== Segment start ==
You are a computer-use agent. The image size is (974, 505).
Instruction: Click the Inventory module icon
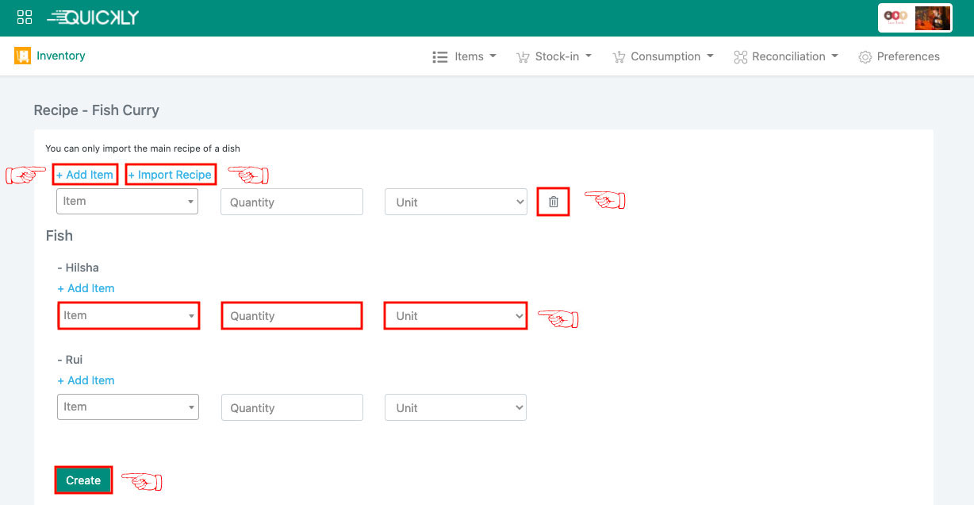22,56
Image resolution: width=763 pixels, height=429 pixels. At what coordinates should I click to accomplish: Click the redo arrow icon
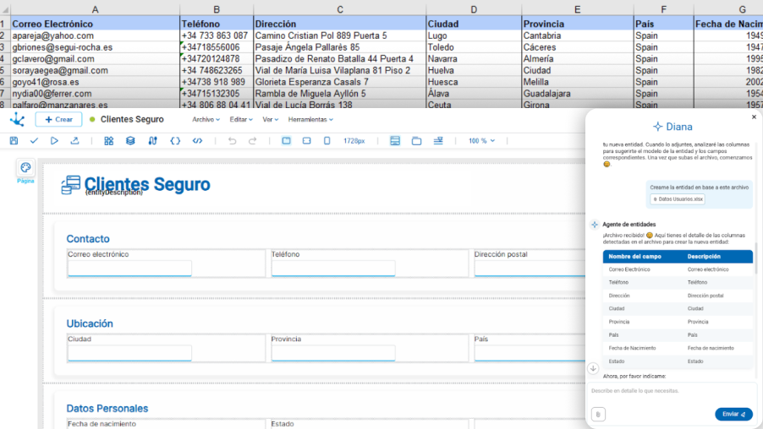252,141
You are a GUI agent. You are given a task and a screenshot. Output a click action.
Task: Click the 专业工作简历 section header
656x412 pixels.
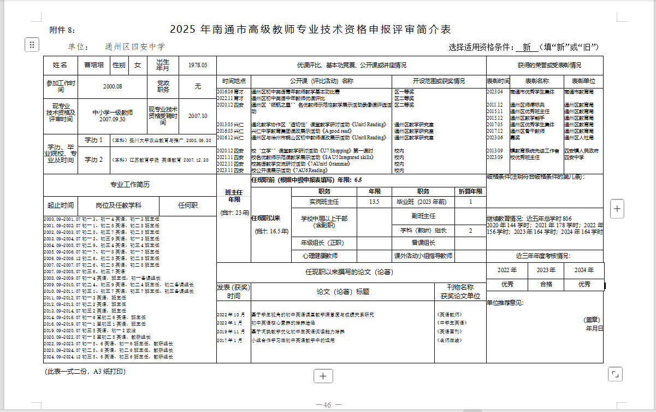pyautogui.click(x=129, y=185)
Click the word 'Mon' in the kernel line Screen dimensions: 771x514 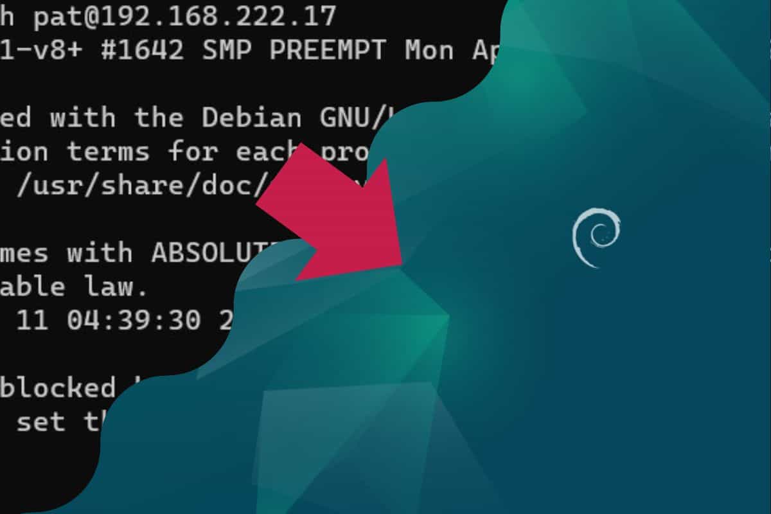click(x=429, y=51)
== Segment end ==
### TRY IT
Answer with one number only: how many lines of the entries above include the word "agent"?

### RESULT
2